The mother of four children built the home with the help of Haag, a family friend, after her divorce from her husband, William Bross Lloyd, son of a prominent North Shore family.
Stepping in the front door, a visitor sees a two-story room with a railing along two walls creating a second-floor hallway. A fireplace of dark red brick stands beside the open staircase and near the middle of the large open space.
High up on a wall is a mural inspired by the family ranch, where Lloyd spent time although she was raised in St. Louis.
The mural of a cowboy, a woman with flowers, a horse, a steer and fowl, including a turkey, was painted by Lloyd's friend Dorothy Loeb, a collectibles artist from the Depression-era Works Progress Administration.
While this mural cannot be destroyed, a home buyer could arrange for a temporary canvas cover, Meyers said.
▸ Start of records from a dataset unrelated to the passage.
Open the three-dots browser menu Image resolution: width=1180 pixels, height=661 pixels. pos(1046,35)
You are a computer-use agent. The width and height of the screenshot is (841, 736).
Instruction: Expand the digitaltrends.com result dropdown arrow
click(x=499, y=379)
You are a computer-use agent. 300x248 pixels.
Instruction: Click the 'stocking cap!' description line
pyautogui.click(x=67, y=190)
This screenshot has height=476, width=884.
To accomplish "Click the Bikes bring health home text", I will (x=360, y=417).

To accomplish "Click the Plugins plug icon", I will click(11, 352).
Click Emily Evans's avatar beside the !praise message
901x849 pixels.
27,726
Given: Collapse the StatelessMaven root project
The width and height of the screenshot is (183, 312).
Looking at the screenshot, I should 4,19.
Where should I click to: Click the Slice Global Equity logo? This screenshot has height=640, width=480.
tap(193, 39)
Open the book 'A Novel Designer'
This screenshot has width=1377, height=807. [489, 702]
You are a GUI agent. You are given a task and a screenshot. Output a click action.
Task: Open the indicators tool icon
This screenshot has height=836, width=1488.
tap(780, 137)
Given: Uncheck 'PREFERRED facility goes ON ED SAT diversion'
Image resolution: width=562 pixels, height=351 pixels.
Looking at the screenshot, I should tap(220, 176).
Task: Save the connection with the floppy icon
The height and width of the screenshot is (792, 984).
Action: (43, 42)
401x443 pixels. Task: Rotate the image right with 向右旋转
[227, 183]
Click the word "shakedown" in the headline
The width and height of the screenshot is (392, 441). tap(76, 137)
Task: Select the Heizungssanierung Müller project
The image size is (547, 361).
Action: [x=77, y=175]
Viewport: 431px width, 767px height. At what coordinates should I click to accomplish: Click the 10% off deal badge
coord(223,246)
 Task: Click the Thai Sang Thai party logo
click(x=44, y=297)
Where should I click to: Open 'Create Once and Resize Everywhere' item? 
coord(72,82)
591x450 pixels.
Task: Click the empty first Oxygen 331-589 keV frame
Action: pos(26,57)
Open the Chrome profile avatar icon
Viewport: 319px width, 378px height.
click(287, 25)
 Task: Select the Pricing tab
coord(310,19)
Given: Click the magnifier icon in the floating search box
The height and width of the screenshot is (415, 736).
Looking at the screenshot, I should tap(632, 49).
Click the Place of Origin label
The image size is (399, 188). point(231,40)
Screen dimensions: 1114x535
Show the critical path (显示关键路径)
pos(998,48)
The home has three bedrooms on the first floor and two on the second, as well as 2½ bathrooms and two staircases. The kitchen and bathrooms can be remodeled, although some potential buyers have told Meyers they would keep the baths as they are.
Areas where a buyer could make changes include a large second-floor attic area that could be dormered and the basement.
Some of the windows are casements and others are little squares or quirky horizontal bands, including one with amber glass to mimic the morning sun from Lloyd's childhood days in the Southwest.
The golden stucco house with green and barn red trim sits on three regular Winnetka lots that total more than half an acre and are heavily wooded.
Lloyd's descendants owned the house but donated it to the Pond Foundation, a small Santa Fe, N.M., organization that will benefit from the sale.
Meyers seems charmed with the house and undaunted by the job of selling it with such restrictions.
"I've seen lots of older houses, but very few older houses that continue to be 100 percent old," he said. "Often people's first reactions when they see old kitchens and bathrooms are, 'I have to change this.' Many people don't want to change this. This is something precious."